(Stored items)
━━━━━━━━
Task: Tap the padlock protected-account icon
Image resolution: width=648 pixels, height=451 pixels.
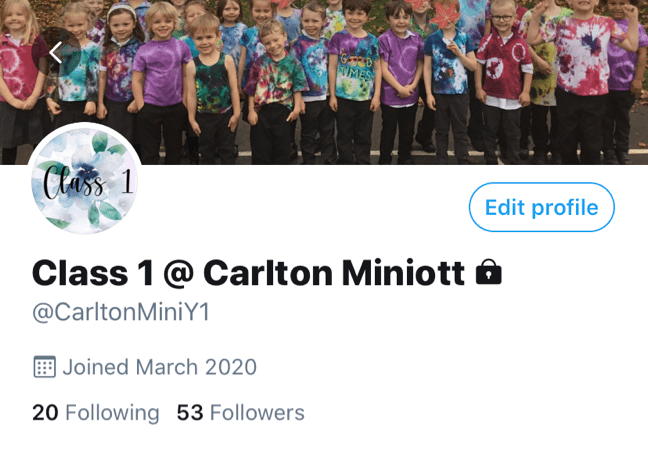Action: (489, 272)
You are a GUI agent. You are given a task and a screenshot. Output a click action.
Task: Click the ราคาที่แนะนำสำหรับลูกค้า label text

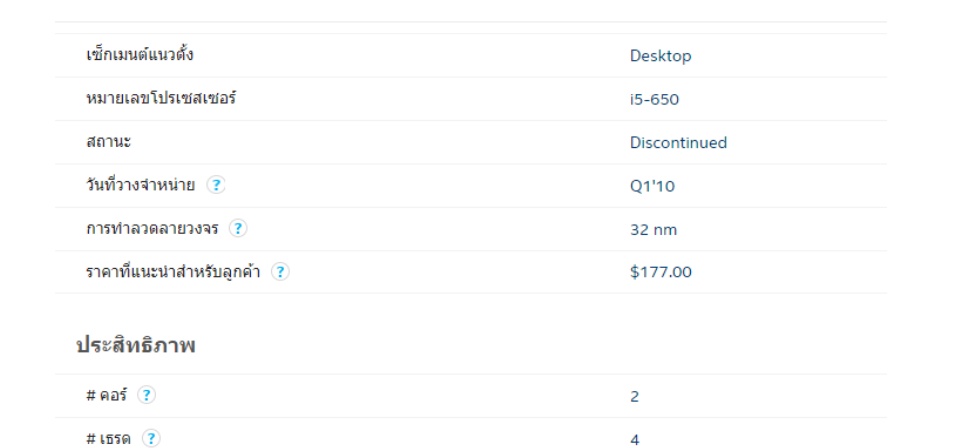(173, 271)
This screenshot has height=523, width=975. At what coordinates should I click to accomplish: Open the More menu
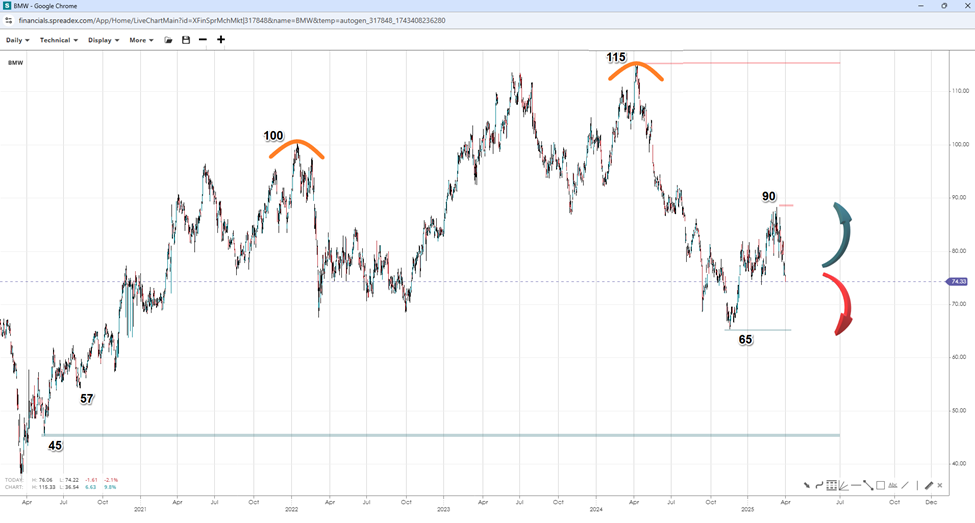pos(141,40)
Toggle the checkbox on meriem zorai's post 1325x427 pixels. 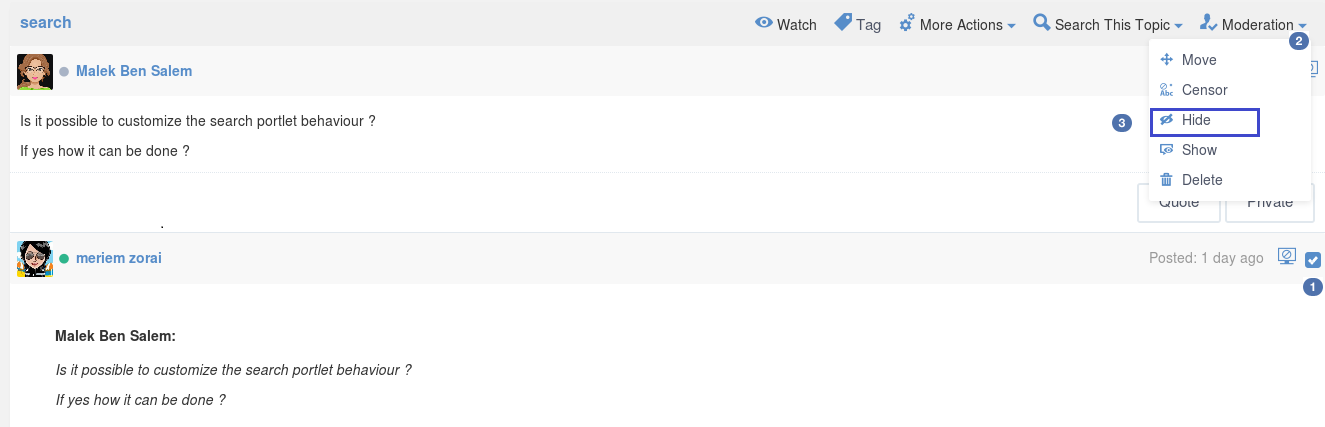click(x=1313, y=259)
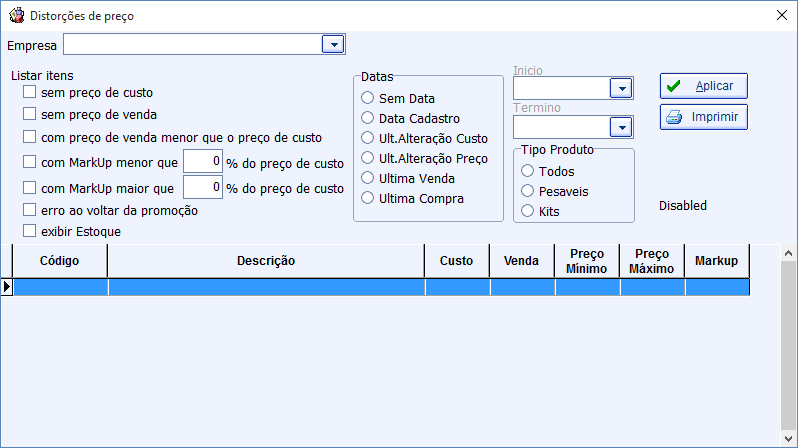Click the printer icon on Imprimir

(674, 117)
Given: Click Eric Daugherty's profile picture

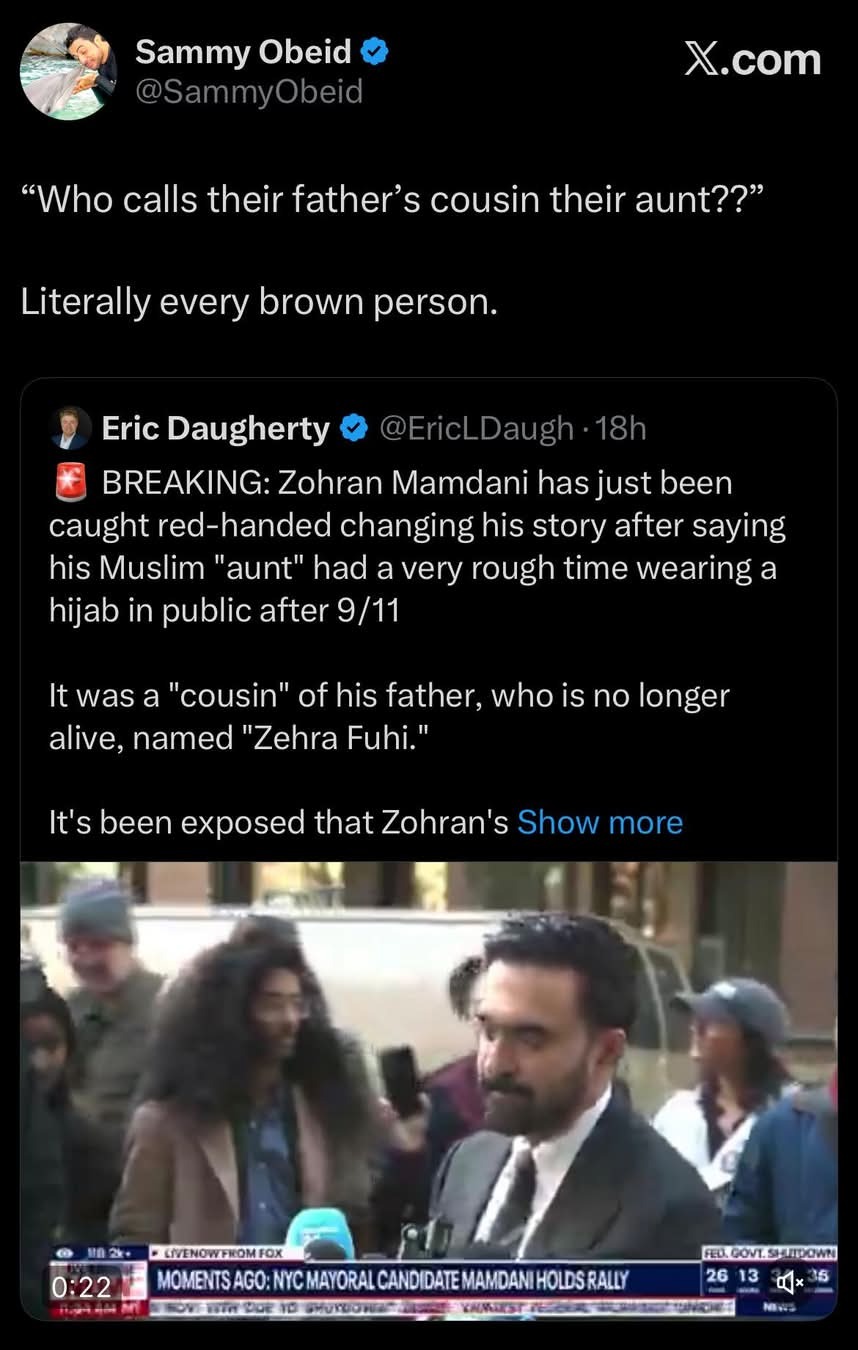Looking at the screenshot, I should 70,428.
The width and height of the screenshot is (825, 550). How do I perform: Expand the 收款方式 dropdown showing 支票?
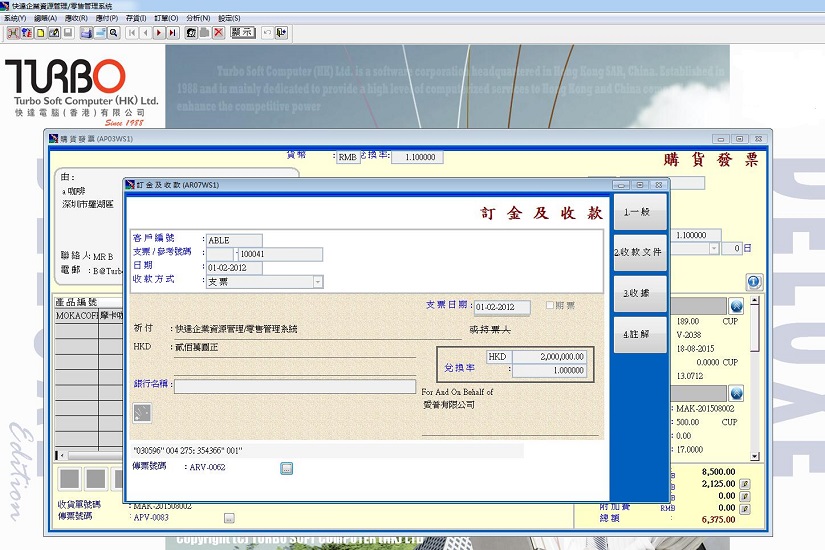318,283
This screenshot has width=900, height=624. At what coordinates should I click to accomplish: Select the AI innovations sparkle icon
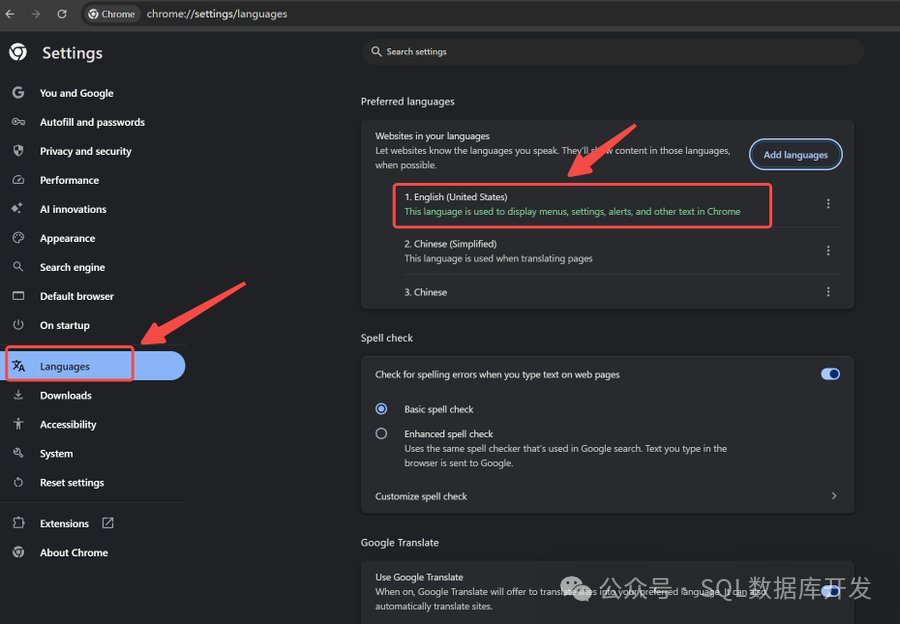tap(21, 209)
━━━━━━━━
→ What the task asks:
Restate word for word the lines running from the one with "This screenshot has width=900, height=624." to the end of the entries; pictures are to be left out.

→ Your response:
This screenshot has width=900, height=624. At what coordinates should I click to accomplish: Select the AI innovations sparkle icon
tap(21, 209)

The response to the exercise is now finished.